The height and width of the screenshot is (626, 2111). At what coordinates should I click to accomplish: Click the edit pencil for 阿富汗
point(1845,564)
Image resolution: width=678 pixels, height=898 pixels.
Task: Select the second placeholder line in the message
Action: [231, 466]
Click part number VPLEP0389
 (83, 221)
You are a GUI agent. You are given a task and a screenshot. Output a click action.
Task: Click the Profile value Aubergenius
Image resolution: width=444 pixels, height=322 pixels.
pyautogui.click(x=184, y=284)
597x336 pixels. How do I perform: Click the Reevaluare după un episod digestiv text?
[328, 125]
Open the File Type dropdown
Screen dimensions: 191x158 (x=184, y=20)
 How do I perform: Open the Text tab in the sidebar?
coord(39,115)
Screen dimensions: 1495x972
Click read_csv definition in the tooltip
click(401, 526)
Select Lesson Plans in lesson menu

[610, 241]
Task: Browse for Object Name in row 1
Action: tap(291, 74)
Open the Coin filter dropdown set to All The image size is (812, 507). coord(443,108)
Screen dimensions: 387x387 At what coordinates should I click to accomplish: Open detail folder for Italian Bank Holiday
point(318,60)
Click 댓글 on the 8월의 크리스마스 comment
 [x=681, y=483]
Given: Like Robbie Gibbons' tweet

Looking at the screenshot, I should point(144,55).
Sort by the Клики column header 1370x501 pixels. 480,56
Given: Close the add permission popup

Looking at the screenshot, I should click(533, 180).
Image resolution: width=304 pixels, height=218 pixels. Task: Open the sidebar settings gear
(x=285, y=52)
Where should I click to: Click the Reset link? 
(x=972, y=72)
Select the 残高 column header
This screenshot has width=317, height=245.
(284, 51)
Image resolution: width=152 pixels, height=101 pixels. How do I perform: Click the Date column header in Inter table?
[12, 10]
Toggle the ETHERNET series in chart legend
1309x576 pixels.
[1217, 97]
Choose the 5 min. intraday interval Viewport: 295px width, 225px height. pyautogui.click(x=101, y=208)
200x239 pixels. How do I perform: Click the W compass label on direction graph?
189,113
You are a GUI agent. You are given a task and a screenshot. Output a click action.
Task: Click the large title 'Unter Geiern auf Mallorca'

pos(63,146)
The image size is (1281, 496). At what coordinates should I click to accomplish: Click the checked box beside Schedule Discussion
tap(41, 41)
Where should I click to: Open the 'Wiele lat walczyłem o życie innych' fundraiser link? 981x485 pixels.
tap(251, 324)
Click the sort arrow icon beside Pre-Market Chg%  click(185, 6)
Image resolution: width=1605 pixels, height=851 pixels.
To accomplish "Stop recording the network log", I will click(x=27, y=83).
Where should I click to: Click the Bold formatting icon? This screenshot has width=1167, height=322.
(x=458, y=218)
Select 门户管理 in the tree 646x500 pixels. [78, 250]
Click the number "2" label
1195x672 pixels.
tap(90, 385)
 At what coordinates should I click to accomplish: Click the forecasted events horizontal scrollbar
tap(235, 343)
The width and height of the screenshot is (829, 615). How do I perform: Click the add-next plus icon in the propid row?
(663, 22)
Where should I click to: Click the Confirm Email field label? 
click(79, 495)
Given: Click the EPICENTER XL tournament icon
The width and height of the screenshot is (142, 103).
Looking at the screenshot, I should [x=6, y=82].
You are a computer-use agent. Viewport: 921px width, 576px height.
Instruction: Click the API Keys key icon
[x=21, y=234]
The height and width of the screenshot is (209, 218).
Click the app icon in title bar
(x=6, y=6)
- - - - -
ASSIGNMENT:
Report all lines of the data that include the word "Viewport".

COMPLETED TASK:
Choose the 5 min. intraday interval Viewport: 295px width, 225px height. pyautogui.click(x=101, y=208)
You are a computer-use agent. Viewport: 921px width, 576px height.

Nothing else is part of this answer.